City of North Miami v. Outrigger Club, Inc.

269 So. 2d 12 | Fla. Dist. Ct. App. | 1972

PER CURIAM.

This is an appeal from a final judgment of mandatory injunction ordering defendant-appellant, City of North Miami, to issue to plaintiff-appellee, Outrigger Club, Inc., a building permit for the construction of three sixteen story condominium apart*13ment buildings in a suit seeking declaratory and injunctive relief. The granting of this building permit was ordered by the lower court after the building and zoning department of appellant city had issued permits for the construction of models to be used for the sale of the condominium apartments and authorized the driving of test pilings for a sixteen story building, and then denied appellee’s application for a sixteen story building permit.

The Outrigger Club, Inc. is the beneficial owner of real property located in the City of North Miami and situated within a District 2-C zoning classification as provided in Section 29-41.01 of the Code of Ordinances of the City of North Miami. The 2-C classification includes by reference the provisions of District 1-B1 of the Code of Ordinances of the City of North Miami. The pertinent part of the 1-B1 classification relating to this case is as follows :

“(K) Buildings forty feet or more in height. No building or structure shall be erected or altered to a height exceeding one hundred sixty-five feet (165 ft.), or sixteen (16) stories, whichever first occurs. All buildings or structures forty feet (40 ft.) or more in height shall be subject to the following provisions and regulations:

Appellee’s interpretation of the interaction of the 2-C and 1-B1 zoning ordinances gives one the authority to build a structure to a height of either 165 feet or sixteen stories on land with a 2-C classification.

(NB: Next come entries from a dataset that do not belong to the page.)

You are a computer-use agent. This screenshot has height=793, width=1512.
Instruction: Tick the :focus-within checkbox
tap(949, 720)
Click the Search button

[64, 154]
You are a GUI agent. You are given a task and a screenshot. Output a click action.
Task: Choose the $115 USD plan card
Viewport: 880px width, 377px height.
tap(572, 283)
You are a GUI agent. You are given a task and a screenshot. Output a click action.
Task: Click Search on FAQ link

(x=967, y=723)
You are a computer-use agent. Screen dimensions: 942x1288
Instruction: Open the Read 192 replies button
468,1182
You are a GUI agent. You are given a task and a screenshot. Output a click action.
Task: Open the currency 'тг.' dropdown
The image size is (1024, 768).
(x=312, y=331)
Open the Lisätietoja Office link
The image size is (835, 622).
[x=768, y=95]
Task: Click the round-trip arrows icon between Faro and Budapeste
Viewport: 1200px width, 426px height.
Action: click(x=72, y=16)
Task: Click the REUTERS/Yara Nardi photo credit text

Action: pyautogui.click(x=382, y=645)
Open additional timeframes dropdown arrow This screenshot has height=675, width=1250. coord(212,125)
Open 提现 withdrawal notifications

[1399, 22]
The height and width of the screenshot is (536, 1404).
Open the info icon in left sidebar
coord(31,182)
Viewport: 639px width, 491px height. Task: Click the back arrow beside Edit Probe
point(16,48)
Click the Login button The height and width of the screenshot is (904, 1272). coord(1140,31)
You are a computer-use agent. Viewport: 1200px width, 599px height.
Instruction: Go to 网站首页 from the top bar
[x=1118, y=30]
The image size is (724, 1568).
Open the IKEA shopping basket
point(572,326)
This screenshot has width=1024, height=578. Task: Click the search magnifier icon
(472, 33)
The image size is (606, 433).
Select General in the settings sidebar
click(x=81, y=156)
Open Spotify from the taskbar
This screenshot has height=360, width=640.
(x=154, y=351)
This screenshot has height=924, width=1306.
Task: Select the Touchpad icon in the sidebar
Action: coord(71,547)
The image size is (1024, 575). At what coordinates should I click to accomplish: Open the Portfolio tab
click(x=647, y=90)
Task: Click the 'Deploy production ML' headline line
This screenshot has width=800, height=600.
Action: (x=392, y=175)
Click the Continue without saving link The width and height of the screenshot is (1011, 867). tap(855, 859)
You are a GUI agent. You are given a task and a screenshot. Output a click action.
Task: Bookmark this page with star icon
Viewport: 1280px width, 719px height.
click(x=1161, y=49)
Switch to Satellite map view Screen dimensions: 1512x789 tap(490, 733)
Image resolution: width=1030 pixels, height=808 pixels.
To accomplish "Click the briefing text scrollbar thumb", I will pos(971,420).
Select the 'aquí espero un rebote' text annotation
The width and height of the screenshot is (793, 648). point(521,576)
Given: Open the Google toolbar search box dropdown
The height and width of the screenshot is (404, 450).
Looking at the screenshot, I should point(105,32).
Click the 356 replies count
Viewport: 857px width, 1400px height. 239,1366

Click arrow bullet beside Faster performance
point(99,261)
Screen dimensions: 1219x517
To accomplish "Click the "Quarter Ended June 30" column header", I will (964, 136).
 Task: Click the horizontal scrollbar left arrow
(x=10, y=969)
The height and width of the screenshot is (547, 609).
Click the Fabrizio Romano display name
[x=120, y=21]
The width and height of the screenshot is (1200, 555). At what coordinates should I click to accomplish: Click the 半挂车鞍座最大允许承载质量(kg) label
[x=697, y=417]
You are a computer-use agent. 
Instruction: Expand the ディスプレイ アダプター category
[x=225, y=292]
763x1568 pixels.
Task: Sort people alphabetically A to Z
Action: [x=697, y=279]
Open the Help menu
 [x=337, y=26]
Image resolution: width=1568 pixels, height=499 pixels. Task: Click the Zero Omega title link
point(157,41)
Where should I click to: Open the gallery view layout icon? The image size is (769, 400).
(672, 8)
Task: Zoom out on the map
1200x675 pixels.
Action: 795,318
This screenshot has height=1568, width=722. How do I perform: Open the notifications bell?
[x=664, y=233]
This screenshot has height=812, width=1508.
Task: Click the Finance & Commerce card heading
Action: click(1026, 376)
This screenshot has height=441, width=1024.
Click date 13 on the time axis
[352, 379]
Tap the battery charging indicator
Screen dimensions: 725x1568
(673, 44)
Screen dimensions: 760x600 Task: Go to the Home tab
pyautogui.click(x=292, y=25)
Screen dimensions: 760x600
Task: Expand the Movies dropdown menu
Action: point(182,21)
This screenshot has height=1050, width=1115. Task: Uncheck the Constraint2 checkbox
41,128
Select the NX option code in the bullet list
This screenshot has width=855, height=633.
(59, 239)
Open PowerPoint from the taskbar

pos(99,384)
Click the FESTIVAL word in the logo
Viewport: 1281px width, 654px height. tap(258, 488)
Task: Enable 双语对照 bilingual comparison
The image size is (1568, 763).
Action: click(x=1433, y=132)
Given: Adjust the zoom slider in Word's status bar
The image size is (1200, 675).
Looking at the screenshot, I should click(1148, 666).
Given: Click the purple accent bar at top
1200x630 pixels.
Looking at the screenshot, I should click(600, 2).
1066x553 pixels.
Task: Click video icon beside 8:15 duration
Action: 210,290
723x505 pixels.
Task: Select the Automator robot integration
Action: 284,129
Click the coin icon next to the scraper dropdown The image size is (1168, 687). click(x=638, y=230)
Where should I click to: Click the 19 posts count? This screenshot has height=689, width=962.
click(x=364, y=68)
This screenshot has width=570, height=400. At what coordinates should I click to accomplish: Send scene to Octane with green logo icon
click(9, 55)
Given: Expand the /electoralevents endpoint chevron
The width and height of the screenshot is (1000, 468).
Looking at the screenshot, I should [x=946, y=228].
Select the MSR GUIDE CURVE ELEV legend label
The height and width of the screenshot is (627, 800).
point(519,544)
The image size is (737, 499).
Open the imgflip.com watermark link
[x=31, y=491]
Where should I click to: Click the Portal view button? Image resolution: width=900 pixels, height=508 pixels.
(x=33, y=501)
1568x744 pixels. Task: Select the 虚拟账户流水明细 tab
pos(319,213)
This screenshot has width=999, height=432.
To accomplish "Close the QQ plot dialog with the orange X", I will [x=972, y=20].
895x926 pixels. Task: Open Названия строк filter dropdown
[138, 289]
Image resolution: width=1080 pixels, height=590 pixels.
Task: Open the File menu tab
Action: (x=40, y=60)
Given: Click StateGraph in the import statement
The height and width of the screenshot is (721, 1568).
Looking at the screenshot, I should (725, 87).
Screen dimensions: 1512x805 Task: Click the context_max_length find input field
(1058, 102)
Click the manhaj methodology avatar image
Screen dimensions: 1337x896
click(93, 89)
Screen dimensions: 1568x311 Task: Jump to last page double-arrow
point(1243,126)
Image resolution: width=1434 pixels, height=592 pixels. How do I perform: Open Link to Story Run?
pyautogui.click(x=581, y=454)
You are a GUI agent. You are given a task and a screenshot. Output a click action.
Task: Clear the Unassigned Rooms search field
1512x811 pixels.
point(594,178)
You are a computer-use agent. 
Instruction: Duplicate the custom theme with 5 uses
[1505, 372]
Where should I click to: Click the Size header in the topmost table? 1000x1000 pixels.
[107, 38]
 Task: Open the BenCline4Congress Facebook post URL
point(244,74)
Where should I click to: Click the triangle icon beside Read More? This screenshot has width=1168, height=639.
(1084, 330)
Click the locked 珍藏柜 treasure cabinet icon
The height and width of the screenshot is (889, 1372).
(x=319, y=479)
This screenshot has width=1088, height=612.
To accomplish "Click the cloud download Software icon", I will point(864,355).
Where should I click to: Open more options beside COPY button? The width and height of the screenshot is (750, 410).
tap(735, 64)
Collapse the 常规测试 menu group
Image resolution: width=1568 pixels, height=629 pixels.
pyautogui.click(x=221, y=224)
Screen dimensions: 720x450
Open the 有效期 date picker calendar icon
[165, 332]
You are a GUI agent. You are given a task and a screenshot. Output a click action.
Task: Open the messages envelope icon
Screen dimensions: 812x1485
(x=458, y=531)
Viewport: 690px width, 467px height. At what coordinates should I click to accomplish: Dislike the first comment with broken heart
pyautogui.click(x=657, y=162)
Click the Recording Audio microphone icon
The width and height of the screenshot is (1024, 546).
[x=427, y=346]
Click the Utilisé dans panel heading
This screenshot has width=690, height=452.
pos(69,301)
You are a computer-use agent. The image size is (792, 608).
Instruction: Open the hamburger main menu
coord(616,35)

Appellant city contends that the height limitation of forty feet in Section 29-50 of the Code of Ordinances of the City of North Miami supercedes and limits the permitted height of 165 feet when a building located in a 2-C zoning district is constructed in compliance with the regulations of a 1-B1 zoning district. Section 29-50 is as follows:

“Sec. 29-50. High structures.
Any tower, aerial, tank, windmill or building, or part thereof, or whatsoever kind or nature of over forty feet in height shall be considered a high struo ture. Before any such high structure shall be erected, • plans thereof shall be submitted to the board of adjustment which board shall submit its recommendations to the city council for approval before permit therefor shall be issued.”

The divergent interpretations of the City of North Miami zoning ordinances here under consideration give the central question to be decided by this court, to-wit: In an area where the zoning classification permits the uses of District 1-B1 zoning, does § 29-50 of the Code of Ordinances of the City of North Miami impose the requirement of city council approval before a building can be constructed above forty feet?

Included in both the City of North Miami zoning districts 1-B1 and 2-C are regulations and criteria which must' be complied with whenever an approved structure is built within each particular zoning district. These regulations deal with essential characteristics peculiar to the zoning district in question such as use, height, set back, lot coverage and density, and it is mandatory that the applicable regulations are complied with whenever a building is constructed in each district.

It is common practice for governmental bodies with the responsibility for creating zoning districts to incorporate the provisions of one zoning classification within another usually less restrictive zoning classification. When this is done the various provisions and regulations governing each separate zoning district are not abandoned or commingled. To the contrary, the regulations of each district remain in effect. If, for example, a single family residence was permitted to be built in an area zoned commercial, the plans would have to comply with the criteria de*14manded by the regulations governing the construction of a single family residence in a single family zoning district rather than the regulations which govern a commercial structure.

In the instant factual situation appellee’s property was within a 2-C zoning district, which classification included the uses of a 1-B1 zoning district. In this situation a building permitted in a 1-B1 zoning classification can be erected in a 2-C zoning district, but that apartment building must be constructed in accordance with all of the regulations contained in the 1-B1 district. Unless all of the 1-B1 regulations are applicable it is a fallacy to argue that the 1-B1 zoning classification is permitted in the subject area. We hold that the 1-B1 district when authorized in another zoning district does not require approval of the city council to construct buildings above forty feet, appellee is entitled to build within the permitted height restrictions of 1-B1, and the forty feet height limitations of § 29-50 do not apply to the 1-B1 district.

Appellant city also urges that it was error for the trial court to order the appropriate authorities to issue a building permit to the Outrigger Club, Inc. without first allowing the city to examine the proposed building plans. The record reflects that the city refused a tender of the subject plans; nevertheless, the city has the responsibility to review the plans to insure that they meet the criteria established in its building code for a safe structure. City Council, No. Miami Beach v. Trebor Const. Corp., Fla.App.1971, 254 So.2d 51. We hold, therefore, that the city should review the plans and that such review by the city be expedited. Therefore, it is ordered that appellee submit its building plans to the appropriate city office for approval.

Accordingly, the decree of the lower court is affirmed with the modifications directed herein.